Şiiri okudum yerime oturdum. Nasıl bir şiir miydi, şöyle açıklayayım: Yanımda Fatih isminde özel timden bir görevli kardeşimiz vardı, programdan sonra geldi şunları söyledi; “Şiiriniz bittikten sonra ‘Allah Allah!’ diye bağırmamak için kendimi zor tuttum, neydi o ‘varsın sana uzaktan bakayım eyvallah, kimseler dokunmasın diye surların olayım, yüz değil bin yıl geçse hasretine kanayım, yeter ki sende değil ellerin toprağında yabancı kalayım”. Karşılıklı duygular bunlar, Geçen yıl Gerçek Hayat Dergisi bir başlık atmıştı hatırlarsanız, “Toparlanın, Bin Yıl Daha Buradayız”. Ben de diyorum ki; “Toparlanın, Bin Yıl Daha Dışardayız.“ Dışarda derken yanlış anlaşılmasın, aynı takımdayız ama biz deplasmandayız.

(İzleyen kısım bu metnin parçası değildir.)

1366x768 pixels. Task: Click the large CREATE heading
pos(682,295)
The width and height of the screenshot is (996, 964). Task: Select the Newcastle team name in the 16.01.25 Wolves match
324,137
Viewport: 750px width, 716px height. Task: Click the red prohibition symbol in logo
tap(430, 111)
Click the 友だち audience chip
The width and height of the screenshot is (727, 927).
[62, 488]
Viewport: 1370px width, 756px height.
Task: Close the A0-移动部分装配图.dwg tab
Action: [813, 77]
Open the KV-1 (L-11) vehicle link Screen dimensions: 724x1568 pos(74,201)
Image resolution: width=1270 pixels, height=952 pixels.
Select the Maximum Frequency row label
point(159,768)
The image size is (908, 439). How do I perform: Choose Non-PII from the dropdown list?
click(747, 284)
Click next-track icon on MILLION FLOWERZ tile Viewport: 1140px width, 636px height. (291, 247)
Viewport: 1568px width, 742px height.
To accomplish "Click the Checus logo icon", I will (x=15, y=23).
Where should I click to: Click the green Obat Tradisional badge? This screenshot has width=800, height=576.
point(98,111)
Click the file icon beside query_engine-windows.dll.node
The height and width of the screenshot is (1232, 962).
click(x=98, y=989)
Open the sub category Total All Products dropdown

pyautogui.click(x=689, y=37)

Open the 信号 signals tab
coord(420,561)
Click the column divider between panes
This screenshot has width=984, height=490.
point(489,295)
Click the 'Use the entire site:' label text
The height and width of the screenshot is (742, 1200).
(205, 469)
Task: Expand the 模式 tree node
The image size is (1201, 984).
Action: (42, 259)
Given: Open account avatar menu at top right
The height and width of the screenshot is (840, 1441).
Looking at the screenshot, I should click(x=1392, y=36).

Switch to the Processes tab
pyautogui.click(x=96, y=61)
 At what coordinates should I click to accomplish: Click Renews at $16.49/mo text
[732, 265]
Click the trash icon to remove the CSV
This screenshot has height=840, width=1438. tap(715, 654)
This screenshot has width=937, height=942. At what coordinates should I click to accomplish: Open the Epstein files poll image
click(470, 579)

Ertesi gün bir sempozyumda konuşma yapan Makedonya Cumhurbaşkanı Sayın İvanov, Türkiye ile Makedonya’nın ilişkilerini bir cümleyle özetlemiş, “Daha çok komşi kapiciklar açacağız” demişti. Evet, Balkanlarda pişen soğuk hava rüzgârı Türkiye’ye kar olarak yağdı. Cumhurbaşkanı bu cümleyi tesadüfen kurmamıştı. Komşu, insanın kendi ailesinden sonraki en yakın çevresidir. Özellikle bu konuda hem birçok atasözü, hem de hadisler var. Bizler bu topraklarda yeri gelir, farklı dinden birileriyle komşu oluruz, yeri gelir farklı milletten kimseler komşumuz olur. Komşu kelimesi ise bu topraklarda her dilde aynıdır. Hangi milletten olursa olsun, “komşi” dersen herkes anlar seni. Öyle ki bizim Cumhurbaşkanımız da özellikle “komşi kapicik” kelimesini kullandı. Bu topraklarda yıllarca Türk, Makedon, Arnavut, Sırp, Boşnak gibi farklı milletler birbiriyle komşuluk yapmıştır. Dışarda gezerken biri adınızı bilmezse bir anda “heyy komşiyaa” diye seslenebilir; belki cüzdanınız düşmüştür, belki de saatin kaç olduğunu soracaktır, dönüp bakmanız lazım.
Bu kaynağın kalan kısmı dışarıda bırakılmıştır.